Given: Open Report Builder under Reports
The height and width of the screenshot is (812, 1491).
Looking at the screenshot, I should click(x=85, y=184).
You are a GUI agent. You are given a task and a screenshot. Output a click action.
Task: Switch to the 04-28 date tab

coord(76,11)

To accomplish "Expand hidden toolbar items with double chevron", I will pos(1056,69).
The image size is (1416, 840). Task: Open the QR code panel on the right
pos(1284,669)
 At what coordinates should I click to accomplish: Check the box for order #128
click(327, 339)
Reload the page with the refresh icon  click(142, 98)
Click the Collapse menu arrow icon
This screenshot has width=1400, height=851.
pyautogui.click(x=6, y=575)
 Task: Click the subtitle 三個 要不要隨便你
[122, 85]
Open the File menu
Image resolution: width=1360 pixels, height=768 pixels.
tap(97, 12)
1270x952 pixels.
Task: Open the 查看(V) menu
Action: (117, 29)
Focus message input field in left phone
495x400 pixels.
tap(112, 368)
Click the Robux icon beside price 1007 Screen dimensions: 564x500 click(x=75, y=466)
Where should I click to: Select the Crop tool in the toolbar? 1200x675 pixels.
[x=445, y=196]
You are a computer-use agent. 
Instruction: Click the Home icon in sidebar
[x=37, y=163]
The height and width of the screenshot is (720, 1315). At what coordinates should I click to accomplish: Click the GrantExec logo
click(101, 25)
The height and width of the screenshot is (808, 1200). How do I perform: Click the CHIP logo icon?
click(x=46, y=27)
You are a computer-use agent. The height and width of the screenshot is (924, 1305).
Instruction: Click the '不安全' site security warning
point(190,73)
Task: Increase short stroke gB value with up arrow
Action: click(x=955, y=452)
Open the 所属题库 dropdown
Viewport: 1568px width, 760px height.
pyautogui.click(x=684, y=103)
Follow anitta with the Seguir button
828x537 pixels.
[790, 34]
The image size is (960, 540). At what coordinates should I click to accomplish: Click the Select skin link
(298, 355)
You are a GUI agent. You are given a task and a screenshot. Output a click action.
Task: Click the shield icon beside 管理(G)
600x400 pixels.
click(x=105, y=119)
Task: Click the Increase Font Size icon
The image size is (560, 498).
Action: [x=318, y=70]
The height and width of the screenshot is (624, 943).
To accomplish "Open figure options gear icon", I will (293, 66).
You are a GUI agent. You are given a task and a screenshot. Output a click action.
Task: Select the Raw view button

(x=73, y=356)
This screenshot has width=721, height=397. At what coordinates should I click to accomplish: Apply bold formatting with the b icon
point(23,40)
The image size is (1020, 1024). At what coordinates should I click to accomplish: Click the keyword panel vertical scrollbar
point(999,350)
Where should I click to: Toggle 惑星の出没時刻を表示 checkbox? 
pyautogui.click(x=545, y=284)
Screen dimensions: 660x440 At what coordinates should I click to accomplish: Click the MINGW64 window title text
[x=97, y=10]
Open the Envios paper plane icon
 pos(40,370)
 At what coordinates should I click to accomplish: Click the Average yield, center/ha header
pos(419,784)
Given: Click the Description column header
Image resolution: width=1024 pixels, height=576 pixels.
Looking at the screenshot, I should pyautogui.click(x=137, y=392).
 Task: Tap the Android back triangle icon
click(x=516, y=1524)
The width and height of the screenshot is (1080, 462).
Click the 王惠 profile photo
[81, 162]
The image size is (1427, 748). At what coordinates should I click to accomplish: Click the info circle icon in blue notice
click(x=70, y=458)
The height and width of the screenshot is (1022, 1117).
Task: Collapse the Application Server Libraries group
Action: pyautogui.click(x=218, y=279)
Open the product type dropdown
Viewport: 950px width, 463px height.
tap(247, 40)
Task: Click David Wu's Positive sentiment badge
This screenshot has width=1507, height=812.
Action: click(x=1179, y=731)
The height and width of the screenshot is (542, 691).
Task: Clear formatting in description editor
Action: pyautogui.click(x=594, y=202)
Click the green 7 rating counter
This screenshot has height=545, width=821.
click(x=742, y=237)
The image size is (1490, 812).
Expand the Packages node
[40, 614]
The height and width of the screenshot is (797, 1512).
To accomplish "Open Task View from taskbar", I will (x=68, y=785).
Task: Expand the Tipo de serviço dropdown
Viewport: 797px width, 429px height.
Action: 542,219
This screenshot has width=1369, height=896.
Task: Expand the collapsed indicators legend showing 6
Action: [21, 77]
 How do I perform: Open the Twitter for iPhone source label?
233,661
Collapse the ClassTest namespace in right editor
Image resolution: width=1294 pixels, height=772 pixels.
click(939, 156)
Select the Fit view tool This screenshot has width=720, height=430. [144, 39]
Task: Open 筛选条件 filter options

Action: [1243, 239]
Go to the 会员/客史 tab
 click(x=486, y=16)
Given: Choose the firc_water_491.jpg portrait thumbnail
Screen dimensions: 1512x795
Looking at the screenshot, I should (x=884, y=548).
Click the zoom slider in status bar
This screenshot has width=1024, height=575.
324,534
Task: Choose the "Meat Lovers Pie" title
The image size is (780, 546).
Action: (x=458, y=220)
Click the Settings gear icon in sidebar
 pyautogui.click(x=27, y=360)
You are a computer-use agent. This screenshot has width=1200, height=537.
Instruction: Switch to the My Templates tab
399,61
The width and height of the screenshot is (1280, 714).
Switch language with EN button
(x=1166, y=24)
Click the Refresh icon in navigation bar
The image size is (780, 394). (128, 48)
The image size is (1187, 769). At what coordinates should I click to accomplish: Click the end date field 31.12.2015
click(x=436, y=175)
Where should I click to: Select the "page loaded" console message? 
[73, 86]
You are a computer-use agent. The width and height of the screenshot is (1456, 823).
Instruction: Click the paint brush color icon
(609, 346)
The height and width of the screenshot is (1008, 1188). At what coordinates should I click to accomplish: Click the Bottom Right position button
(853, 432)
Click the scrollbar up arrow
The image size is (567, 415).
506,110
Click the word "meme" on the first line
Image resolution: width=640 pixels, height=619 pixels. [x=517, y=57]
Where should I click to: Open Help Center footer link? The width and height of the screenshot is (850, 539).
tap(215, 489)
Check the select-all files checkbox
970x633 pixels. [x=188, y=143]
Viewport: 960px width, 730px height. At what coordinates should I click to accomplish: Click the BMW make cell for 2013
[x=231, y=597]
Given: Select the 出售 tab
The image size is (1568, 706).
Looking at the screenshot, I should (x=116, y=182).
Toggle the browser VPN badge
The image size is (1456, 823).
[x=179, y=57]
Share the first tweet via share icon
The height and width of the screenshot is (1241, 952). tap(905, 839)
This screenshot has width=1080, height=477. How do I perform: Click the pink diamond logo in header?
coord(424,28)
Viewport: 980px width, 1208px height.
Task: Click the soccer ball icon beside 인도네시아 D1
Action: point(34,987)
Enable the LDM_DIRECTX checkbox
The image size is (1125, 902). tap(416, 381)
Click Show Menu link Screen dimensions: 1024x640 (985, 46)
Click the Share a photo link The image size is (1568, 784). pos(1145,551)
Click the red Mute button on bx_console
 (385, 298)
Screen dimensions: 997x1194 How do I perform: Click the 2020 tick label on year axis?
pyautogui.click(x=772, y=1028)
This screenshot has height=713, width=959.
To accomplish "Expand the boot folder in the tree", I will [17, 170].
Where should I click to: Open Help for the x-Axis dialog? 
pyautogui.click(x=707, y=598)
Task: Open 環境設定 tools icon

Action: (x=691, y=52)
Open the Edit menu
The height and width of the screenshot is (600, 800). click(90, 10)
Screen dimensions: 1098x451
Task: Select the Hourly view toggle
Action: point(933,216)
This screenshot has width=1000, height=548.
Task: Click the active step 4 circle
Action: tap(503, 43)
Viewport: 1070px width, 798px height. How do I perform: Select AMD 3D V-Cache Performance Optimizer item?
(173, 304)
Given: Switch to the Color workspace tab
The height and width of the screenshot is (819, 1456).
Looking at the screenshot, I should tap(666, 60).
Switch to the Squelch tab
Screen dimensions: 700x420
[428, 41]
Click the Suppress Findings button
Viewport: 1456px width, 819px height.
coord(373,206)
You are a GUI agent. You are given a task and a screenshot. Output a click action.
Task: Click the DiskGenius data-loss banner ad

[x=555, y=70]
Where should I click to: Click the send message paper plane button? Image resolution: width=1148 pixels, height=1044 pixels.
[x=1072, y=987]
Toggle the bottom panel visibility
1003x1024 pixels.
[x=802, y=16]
****************
■ TASK DESCRIPTION:
Put the stretch of entries from the line containing "Task: Open 環境設定 tools icon" through the end of the entries into a Markdown table with columns Row and Line, leaving out blank lines.

■ THE OUTPUT:
| Row | Line |
|---|---|
| 1 | Task: Open 環境設定 tools icon |
| 2 | Action: (x=691, y=52) |
| 3 | Open the Edit menu |
| 4 | The height and width of the screenshot is (600, 800). click(90, 10) |
| 5 | Screen dimensions: 1098x451 |
| 6 | Task: Select the Hourly view toggle |
| 7 | Action: point(933,216) |
| 8 | This screenshot has width=1000, height=548. |
| 9 | Task: Click the active step 4 circle |
| 10 | Action: tap(503, 43) |
| 11 | Viewport: 1070px width, 798px height. How do I perform: Select AMD 3D V-Cache Performance Optimizer item? |
| 12 | (173, 304) |
| 13 | Given: Switch to the Color workspace tab |
| 14 | The height and width of the screenshot is (819, 1456). |
| 15 | Looking at the screenshot, I should tap(666, 60). |
| 16 | Switch to the Squelch tab |
| 17 | Screen dimensions: 700x420 |
| 18 | [428, 41] |
| 19 | Click the Suppress Findings button |
| 20 | Viewport: 1456px width, 819px height. |
| 21 | coord(373,206) |
| 22 | You are a GUI agent. You are given a task and a screenshot. Output a click action. |
| 23 | Task: Click the DiskGenius data-loss banner ad |
| 24 | [x=555, y=70] |
| 25 | Where should I click to: Click the send message paper plane button? Image resolution: width=1148 pixels, height=1044 pixels. |
| 26 | [x=1072, y=987] |
| 27 | Toggle the bottom panel visibility |
| 28 | 1003x1024 pixels. |
| 29 | [x=802, y=16] |